◆ Activity
All of the records are to be copied out exactly, with nothing left out.

======

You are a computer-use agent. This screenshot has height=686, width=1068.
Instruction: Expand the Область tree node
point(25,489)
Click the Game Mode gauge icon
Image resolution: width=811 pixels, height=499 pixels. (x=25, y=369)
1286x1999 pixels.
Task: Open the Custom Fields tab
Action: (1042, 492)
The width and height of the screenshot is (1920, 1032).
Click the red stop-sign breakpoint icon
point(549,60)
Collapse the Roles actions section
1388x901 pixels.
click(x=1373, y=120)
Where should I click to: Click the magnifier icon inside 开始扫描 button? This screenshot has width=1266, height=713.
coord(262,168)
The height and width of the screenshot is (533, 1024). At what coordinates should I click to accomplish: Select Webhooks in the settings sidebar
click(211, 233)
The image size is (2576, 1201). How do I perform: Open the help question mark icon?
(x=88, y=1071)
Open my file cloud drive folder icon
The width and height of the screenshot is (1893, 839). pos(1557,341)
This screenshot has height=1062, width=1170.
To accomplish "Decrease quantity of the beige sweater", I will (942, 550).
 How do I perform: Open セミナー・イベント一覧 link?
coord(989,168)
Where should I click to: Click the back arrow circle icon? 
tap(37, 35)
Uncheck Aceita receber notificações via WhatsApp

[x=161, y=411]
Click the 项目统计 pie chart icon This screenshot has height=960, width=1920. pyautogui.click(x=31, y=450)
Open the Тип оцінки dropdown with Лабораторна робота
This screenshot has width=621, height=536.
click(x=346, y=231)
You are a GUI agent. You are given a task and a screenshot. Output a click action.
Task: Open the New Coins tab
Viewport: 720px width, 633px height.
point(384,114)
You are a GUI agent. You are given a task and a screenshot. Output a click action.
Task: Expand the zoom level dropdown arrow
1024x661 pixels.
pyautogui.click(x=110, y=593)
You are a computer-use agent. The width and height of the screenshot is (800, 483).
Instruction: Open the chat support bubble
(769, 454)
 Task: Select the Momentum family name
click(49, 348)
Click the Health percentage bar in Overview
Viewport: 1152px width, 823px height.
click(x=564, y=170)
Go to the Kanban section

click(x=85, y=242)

======

◆ Task answer
You are a computer-use agent. This screenshot has height=686, width=1068.
Instruction: Expand the Область tree node
point(25,489)
Click the Game Mode gauge icon
Image resolution: width=811 pixels, height=499 pixels. (x=25, y=369)
1286x1999 pixels.
Task: Open the Custom Fields tab
Action: (1042, 492)
The width and height of the screenshot is (1920, 1032).
Click the red stop-sign breakpoint icon
point(549,60)
Collapse the Roles actions section
1388x901 pixels.
click(x=1373, y=120)
Where should I click to: Click the magnifier icon inside 开始扫描 button? This screenshot has width=1266, height=713.
coord(262,168)
The height and width of the screenshot is (533, 1024). At what coordinates should I click to accomplish: Select Webhooks in the settings sidebar
click(211, 233)
The image size is (2576, 1201). How do I perform: Open the help question mark icon?
(x=88, y=1071)
Open my file cloud drive folder icon
The width and height of the screenshot is (1893, 839). pos(1557,341)
This screenshot has height=1062, width=1170.
To accomplish "Decrease quantity of the beige sweater", I will (942, 550).
 How do I perform: Open セミナー・イベント一覧 link?
coord(989,168)
Where should I click to: Click the back arrow circle icon? 
tap(37, 35)
Uncheck Aceita receber notificações via WhatsApp

[x=161, y=411]
Click the 项目统计 pie chart icon This screenshot has height=960, width=1920. pyautogui.click(x=31, y=450)
Open the Тип оцінки dropdown with Лабораторна робота
This screenshot has width=621, height=536.
click(x=346, y=231)
You are a GUI agent. You are given a task and a screenshot. Output a click action.
Task: Open the New Coins tab
Viewport: 720px width, 633px height.
point(384,114)
You are a GUI agent. You are given a task and a screenshot. Output a click action.
Task: Expand the zoom level dropdown arrow
1024x661 pixels.
pyautogui.click(x=110, y=593)
You are a computer-use agent. The width and height of the screenshot is (800, 483).
Instruction: Open the chat support bubble
(769, 454)
 Task: Select the Momentum family name
click(49, 348)
Click the Health percentage bar in Overview
Viewport: 1152px width, 823px height.
click(x=564, y=170)
Go to the Kanban section

click(x=85, y=242)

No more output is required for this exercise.